Après leur départ, les écoles ne furent pas fermées ; deux officiers municipaux remplirent les fonctions de maîtres, jusqu'à l'installation de trois instituteurs, dont deux avaient fait partie précédemment des frères de la Doctrine chrétienne : ces instituteurs jouirent des émoluments accordés à leurs prédécesseurs ; mais cet arrangement ne put subsister, et il leur fallut quitter la maison, où ils voulaient se maintenir gratuitement comme instituteurs primaires. Toute instruction pour les pauvres fut suspendue pendant quelque temps. Après la Révolution, l'un des anciens Frères, M. Rollin (en religion, frère Anthère), loua au bureau de charité la maison d'école et ouvrit un pensionnat ; mais l'établissement avait changé de destination ; au lieu d'être consacré uniquement aux enfants pauvres, il était fréquenté par des jeunes gens dont les parents avaient le moyen de payer.

Le désir de voir les frères de la Doctrine chrétienne reprendre les fonctions qu'ils exerçaient avant 1791, avait été manifesté bien des fois ; malheureusement les ressources manquaient. De l'ancienne dotation des Frères il ne restait, en 1817, que 676 fr. de rente et la maison ; de plus, au lieu de 1,200 fr., somme suffisante en 1786 pour subvenir à l'entretien des trois Frères, il fallait 1,800 francs. La générosité privée vint, cette fois encore, au secours du bureau de charité ; et, après d'assez longues négociations, le 1er octobre 1818, les Frères furent réinstallés dans leur maison. M. Lefèvre, curé de Saint-Pierre, décédé le 20 octobre 1816, contribua beaucoup au rétablissement des écoles ; par testament, il laissa une somme de 7,000 fr., affectée à cet usage. Mgr de Machault, l'un des fondateurs de l'école, voulut aussi, du sein de sa retraite, lui donner un nouveau témoignage de sympathie, et mit une somme de 2,000 fr. à la disposition du bureau de charité. Pourrions-nous, sans ingratitude, oublier le nom de mademoiselle de la Morlière de Crémery, qui, le 4 juin 1816, donna 45 hectares de terre à Saisseval, affermés actuellement 1,953 francs ? C'est à la bienfaisance de cette demoiselle que l'on doit en partie la dotation de l'école des Frères ; elle ne reculait devant aucune privation pour soulager l'indigence, et sa vie entière ne fut qu'une suite de bonnes œuvres.

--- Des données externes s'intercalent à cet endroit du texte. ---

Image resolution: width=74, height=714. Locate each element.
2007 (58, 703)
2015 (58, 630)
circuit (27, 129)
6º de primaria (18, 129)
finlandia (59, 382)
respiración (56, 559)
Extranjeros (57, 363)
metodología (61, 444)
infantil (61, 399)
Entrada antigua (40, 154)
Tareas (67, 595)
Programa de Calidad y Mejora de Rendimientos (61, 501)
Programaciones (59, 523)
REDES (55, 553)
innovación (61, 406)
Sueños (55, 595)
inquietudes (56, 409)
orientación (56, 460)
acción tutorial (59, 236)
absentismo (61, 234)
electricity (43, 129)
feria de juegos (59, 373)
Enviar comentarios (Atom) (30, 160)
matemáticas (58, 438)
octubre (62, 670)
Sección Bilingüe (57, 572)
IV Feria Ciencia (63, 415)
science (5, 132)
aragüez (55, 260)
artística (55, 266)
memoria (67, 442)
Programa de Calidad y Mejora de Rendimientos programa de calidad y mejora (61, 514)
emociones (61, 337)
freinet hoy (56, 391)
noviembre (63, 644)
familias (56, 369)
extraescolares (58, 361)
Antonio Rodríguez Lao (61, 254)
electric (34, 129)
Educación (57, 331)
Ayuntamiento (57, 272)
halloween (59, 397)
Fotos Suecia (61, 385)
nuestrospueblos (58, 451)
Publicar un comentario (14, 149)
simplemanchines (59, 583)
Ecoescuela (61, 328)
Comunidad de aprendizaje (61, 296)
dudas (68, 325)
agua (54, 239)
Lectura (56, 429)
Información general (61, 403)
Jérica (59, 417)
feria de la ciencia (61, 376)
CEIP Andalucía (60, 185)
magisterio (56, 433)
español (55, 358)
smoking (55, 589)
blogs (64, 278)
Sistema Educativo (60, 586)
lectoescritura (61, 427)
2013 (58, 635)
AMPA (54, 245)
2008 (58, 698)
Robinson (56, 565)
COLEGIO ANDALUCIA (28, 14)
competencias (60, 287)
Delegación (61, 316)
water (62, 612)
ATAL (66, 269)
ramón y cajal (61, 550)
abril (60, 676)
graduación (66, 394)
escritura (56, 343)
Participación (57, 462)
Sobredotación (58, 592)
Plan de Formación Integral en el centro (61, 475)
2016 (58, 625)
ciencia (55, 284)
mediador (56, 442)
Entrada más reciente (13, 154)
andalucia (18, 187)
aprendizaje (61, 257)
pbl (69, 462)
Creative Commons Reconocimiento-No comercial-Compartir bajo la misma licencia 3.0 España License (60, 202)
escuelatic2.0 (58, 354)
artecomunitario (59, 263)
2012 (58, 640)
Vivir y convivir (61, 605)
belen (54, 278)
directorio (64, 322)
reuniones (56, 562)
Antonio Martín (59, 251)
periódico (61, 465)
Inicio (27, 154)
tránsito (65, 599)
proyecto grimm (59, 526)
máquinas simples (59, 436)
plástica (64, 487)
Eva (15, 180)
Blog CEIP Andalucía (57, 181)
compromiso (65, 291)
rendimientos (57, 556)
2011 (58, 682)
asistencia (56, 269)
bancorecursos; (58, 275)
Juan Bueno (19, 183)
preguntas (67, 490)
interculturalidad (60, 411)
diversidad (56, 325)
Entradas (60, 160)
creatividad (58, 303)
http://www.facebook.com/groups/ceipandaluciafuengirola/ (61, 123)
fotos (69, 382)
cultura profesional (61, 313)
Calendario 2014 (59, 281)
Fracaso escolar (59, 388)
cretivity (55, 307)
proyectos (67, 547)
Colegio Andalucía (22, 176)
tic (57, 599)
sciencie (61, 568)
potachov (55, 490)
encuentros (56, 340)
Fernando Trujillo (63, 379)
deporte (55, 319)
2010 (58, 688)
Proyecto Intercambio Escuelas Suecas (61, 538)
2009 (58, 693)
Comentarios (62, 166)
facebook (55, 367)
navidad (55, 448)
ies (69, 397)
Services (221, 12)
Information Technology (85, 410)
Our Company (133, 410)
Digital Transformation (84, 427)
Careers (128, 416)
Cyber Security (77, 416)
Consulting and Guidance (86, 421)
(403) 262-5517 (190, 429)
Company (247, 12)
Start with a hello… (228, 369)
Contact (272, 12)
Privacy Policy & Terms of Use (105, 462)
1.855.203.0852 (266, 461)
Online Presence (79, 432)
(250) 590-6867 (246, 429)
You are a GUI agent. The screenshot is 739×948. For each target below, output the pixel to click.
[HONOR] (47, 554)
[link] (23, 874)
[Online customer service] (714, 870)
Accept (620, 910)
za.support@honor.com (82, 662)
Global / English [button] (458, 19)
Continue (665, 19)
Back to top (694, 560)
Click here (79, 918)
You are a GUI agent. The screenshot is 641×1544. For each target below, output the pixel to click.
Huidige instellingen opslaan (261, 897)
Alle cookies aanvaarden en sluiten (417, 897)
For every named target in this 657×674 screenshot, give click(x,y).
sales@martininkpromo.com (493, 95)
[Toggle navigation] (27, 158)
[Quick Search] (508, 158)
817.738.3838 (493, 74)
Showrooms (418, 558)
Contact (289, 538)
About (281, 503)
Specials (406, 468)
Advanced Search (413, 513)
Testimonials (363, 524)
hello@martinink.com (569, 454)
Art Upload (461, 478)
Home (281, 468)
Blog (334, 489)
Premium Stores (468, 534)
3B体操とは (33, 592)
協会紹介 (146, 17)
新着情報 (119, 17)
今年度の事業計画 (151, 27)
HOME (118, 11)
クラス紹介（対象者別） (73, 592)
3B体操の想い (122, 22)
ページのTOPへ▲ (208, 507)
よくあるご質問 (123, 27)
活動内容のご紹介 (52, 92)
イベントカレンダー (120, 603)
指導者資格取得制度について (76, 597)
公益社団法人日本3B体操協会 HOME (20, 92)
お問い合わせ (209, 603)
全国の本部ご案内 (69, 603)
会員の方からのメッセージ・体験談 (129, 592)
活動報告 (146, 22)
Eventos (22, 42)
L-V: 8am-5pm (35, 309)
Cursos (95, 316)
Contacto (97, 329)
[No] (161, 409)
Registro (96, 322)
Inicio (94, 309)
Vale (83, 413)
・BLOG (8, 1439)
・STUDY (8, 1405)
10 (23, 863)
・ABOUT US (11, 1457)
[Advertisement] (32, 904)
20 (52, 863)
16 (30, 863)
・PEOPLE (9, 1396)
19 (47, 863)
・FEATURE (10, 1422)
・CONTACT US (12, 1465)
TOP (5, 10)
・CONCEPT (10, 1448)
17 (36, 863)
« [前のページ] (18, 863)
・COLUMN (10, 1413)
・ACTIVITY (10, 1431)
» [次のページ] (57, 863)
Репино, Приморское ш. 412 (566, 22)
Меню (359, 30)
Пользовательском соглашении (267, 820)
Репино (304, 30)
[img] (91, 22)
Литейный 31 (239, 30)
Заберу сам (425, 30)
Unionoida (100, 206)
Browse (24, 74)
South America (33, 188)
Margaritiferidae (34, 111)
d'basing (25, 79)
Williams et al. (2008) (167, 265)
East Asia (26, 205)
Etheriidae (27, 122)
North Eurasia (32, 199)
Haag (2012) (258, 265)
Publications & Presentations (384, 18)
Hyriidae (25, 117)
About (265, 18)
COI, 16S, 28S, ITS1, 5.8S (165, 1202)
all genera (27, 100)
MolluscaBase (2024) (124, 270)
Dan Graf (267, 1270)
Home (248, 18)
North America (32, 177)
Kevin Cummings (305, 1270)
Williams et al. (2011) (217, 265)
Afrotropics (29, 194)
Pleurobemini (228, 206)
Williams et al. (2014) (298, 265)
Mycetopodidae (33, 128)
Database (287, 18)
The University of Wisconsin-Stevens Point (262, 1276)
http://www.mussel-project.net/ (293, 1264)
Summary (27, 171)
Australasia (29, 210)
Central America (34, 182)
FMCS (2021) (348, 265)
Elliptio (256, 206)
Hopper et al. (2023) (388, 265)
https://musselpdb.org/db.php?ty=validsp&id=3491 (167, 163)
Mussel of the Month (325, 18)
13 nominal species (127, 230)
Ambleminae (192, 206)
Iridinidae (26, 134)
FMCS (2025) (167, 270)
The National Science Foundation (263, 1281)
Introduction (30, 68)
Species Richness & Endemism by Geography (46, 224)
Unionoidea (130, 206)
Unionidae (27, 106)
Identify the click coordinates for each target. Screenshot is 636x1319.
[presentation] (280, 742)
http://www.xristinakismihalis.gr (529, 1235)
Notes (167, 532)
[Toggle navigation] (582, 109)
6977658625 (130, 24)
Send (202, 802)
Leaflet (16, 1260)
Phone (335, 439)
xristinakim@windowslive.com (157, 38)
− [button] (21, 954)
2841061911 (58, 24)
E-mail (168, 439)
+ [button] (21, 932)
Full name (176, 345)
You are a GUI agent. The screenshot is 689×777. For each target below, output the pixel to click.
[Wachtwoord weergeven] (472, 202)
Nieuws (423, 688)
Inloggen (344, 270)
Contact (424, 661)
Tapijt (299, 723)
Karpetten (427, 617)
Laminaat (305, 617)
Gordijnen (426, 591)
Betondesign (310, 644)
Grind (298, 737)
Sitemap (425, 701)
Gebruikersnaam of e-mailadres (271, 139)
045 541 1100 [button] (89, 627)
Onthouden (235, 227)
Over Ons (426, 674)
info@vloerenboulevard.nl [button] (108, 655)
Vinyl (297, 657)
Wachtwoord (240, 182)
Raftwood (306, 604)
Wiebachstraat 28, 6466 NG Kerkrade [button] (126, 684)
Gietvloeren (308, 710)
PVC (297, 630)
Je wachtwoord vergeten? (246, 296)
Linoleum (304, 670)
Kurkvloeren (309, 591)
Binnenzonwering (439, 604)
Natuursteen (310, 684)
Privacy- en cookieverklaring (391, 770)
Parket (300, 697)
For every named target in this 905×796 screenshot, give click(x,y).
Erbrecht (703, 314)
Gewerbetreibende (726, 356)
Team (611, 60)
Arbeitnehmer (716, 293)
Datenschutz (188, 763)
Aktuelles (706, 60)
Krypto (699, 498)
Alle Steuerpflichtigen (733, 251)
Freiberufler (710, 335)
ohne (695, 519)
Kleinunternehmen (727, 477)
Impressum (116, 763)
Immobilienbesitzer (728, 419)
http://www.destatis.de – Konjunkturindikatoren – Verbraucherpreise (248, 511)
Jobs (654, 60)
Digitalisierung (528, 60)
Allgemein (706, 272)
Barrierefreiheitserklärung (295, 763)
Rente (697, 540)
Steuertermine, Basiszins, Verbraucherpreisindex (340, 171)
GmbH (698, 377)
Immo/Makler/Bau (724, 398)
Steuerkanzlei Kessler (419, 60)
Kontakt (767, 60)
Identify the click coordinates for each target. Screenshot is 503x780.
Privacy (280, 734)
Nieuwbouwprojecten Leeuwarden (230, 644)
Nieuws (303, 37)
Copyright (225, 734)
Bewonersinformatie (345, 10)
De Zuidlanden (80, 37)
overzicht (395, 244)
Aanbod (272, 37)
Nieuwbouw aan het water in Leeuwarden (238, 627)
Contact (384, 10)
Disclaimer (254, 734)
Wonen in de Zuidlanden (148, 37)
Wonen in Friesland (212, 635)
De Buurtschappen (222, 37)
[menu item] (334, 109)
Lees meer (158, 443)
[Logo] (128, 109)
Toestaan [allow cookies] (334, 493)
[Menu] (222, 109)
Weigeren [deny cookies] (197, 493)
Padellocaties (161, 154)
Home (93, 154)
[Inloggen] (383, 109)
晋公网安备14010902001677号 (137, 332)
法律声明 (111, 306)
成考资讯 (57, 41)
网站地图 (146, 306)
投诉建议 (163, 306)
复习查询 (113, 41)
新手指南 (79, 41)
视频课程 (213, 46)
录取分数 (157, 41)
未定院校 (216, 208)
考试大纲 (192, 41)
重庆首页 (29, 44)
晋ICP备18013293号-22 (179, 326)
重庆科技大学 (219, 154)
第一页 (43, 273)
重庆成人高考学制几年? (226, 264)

L'école des Frères était située dans la rue de la Borne-du-Lion, à droite, au milieu, en allant de la Place à la rue du Marché-aux-Herbes ; elle fut vendue au mois d'octobre 1848, moyennant 10,000 fr., et démolie l'année suivante ; son emplacement est converti en jardin. Le mauvais état de cette maison, les réparations coûteuses qu'auraient nécessitées l'agrandissement des classes, firent prendre la résolution de la vendre et d'en construire une autre plus en rapport avec les besoins de la population. Au mois d'août 1847, on ouvrit une souscription destinée à recueillir une partie des fonds. Combien de gens auraient dû y prendre part, qui se sont abstenus ! On parle d'éclairer le peuple, de le moraliser, et ceux qui devraient lui faciliter les moyens d'apprendre à réformer ses mœurs, à régler sa conduite, sont les premiers à lui refuser les moyens d'y parvenir. On prêche la classe indigente le respect des lois, l'obéissance à l'autorité ; on l'engage à supporter avec patience les épreuves pénibles auxquelles la Providence l'a condamnée ; on n'est point avare de belles paroles, de consolations doucereuses, de flatteries, si le besoin l'exige ; mais prouver par des actes l'intérêt qu'on affiche , c'est ce que l'on se garde de faire. Où étaient ces hommes, bassement populaires, que l'on voyait arpenter la Place, allant de porte en porte semer la discorde, distillant le fiel de l'envie et le poison de la calomnie ? Qu'ont-ils fait pour le peuple, dont ils se disaient les protecteurs, qu'ils agitaient dans leur seul intérêt, qu'ils trompaient et rendaient l'instrument aveugle de leurs passions ? Une occasion se présente de faire le bien ; une entreprise éminemment utile, vraiment patriotique, est proposée ; il ne faut pour la faire réussir qu'un sacrifice d'argent, l'encouragement d'une offrande : à l'instant, ces faux amis du peuple s'éclipsent, tous se cachent, tous ont disparu. La jalousie, l'esprit de coterie, les rancunes personnelles se coalisèrent pour étouffer, dès sa naissance, une œuvre si avantageuse au pays ; aux prises avec ces ennemis redoutables, elle faillit succomber, tant ont de force pour le mal les passions qui fermentent dans le cœur de certains hommes. Que la vue de l'école des Frères et le bien qu'elle réalise dissipent ces souvenirs pénibles, et consolent ceux qui l'ont élevée de la rage impuissante de ses détracteurs !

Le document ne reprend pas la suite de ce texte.